О себе в том же письме Татьяна сообщала: «Мы все это время были очень заняты постановкой „Власти тьмы“. Я ходила два раза на репетиции от 11 утра до пяти дня, одевала актрис и отвечала на разные их вопросы. Было интересно видеть их закулисный мир, но и неприятно. 〈…〉 Играют „Власть тьмы“ везде хорошо, т. е. гораздо, гораздо лучше, чем я себе представляла, но смотрят хуже – хохочут в самых неожиданных местах и пропускают незамеченными лучшие места. Третьего дня шла в первый раз в Малом театре, где особенно постарались, и после представления к папá приехало 50 студентов, которые говорили папá речь и хлопали и кричали „ура“ и „браво“, стояли в передней на стульях и ларе. Мы всего этого не застали, так как сдуру остались смотреть водевиль. Вчера полиция приходила спрашивать объяснения прихода студентов»[167].

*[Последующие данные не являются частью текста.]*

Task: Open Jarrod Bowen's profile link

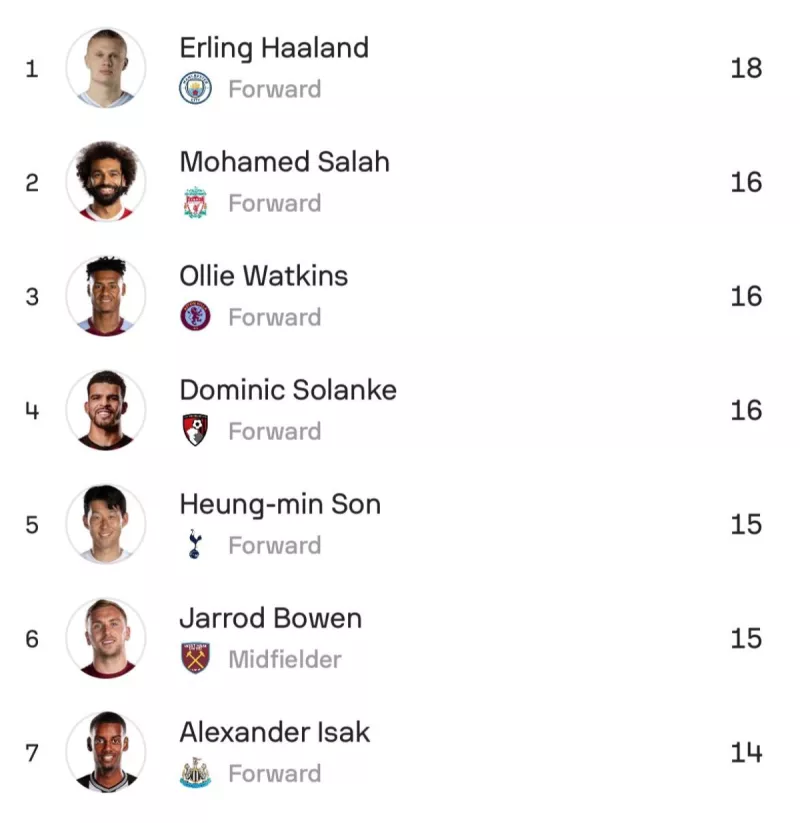Action: coord(270,618)
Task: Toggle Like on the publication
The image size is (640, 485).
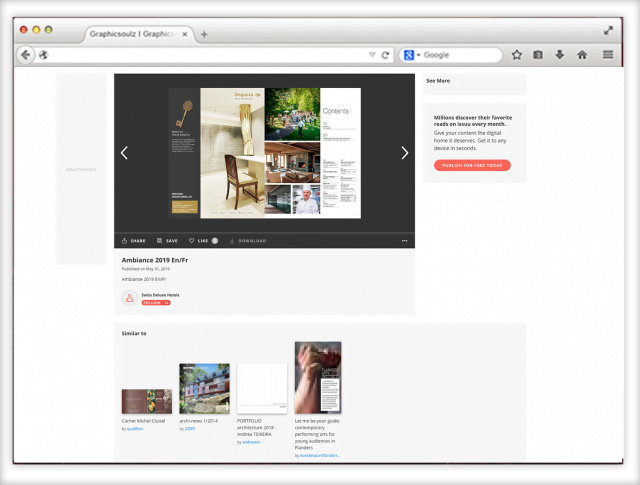Action: (x=202, y=241)
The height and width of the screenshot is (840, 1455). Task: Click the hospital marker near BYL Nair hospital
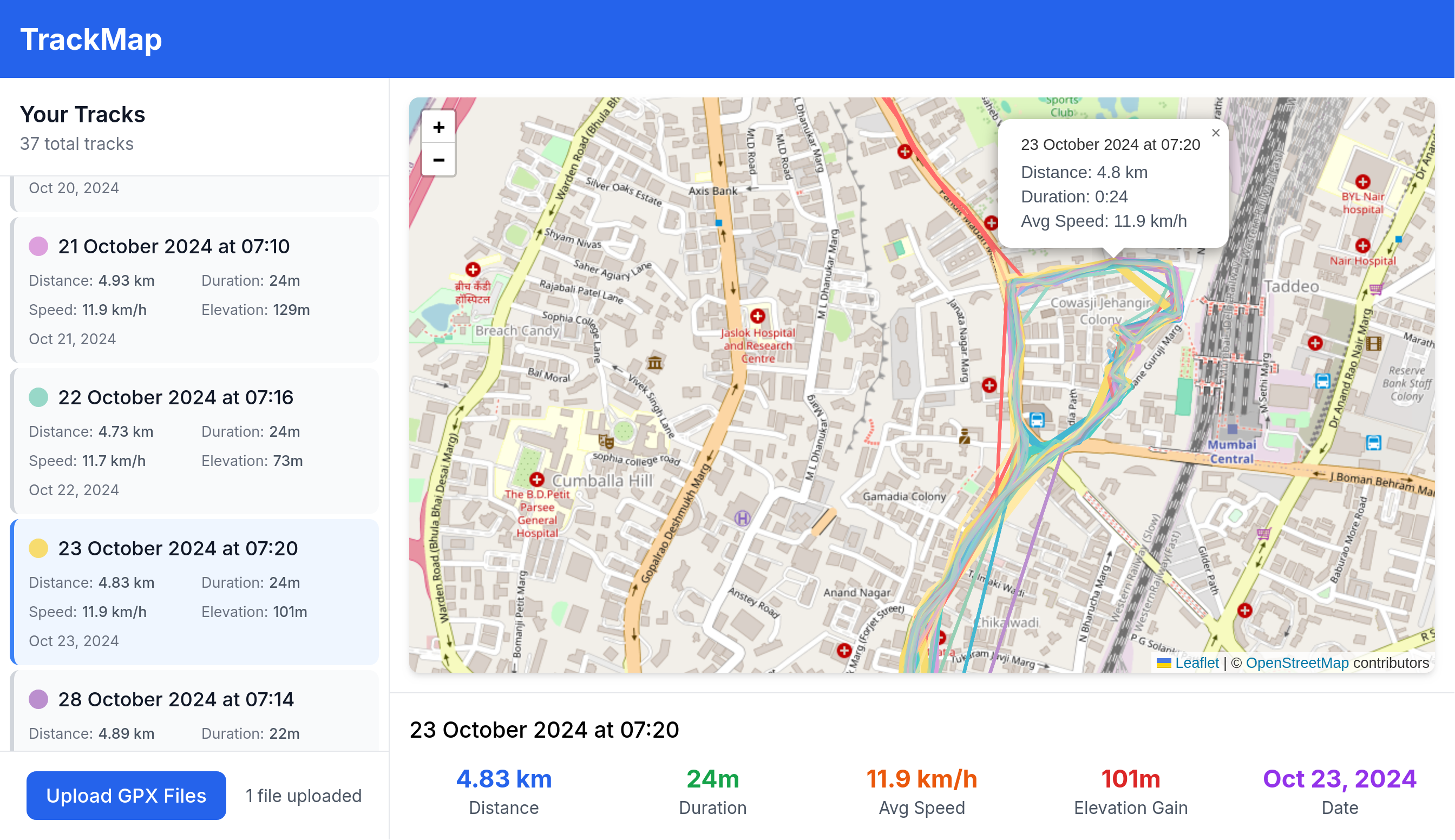[1364, 183]
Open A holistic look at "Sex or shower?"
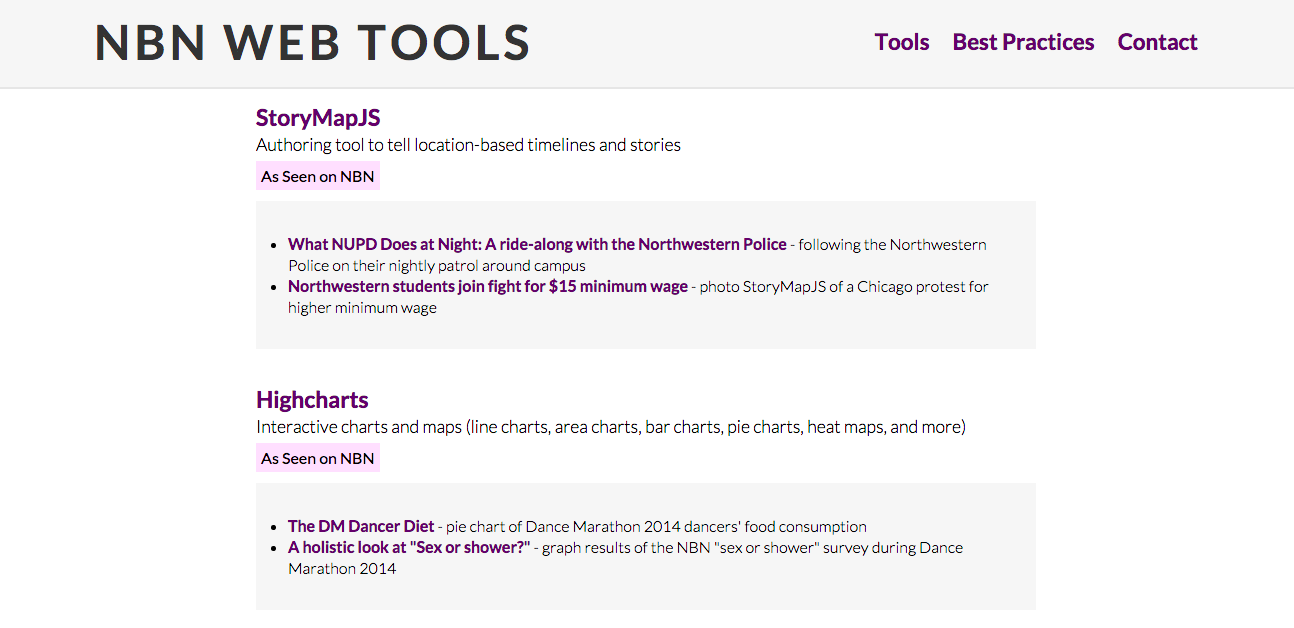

Среднюю дочь Толстых все так же тяготила московская жизнь, уже 4 декабря Мария писала из Гриневки Льву, находившемуся на лечении в Швеции: «…жаль будет возвращаться в московскую суету, где, кроме суеты, ничего делать нельзя, почти невозможно. Я здесь прочла, наработала, написала, перевела, научилась в эти несколько дней больше, чем в несколько лет в Москве. И как хорошо это полное одиночество. В Москве все теперь только и говорят и думают что о „Власти тьмы“»[168]. В конце месяца писала брату уже из Ясной Поляны: «Вопрос нашего участия во „Власти тьмы“ еще не вполне разрешен. Давыдов приезжал нарочно сюда, чтобы умолять нас играть, мы согласились, но теперь опять мечтаем отказаться. Много причин против, и почти никаких за то, чтобы играть»[169].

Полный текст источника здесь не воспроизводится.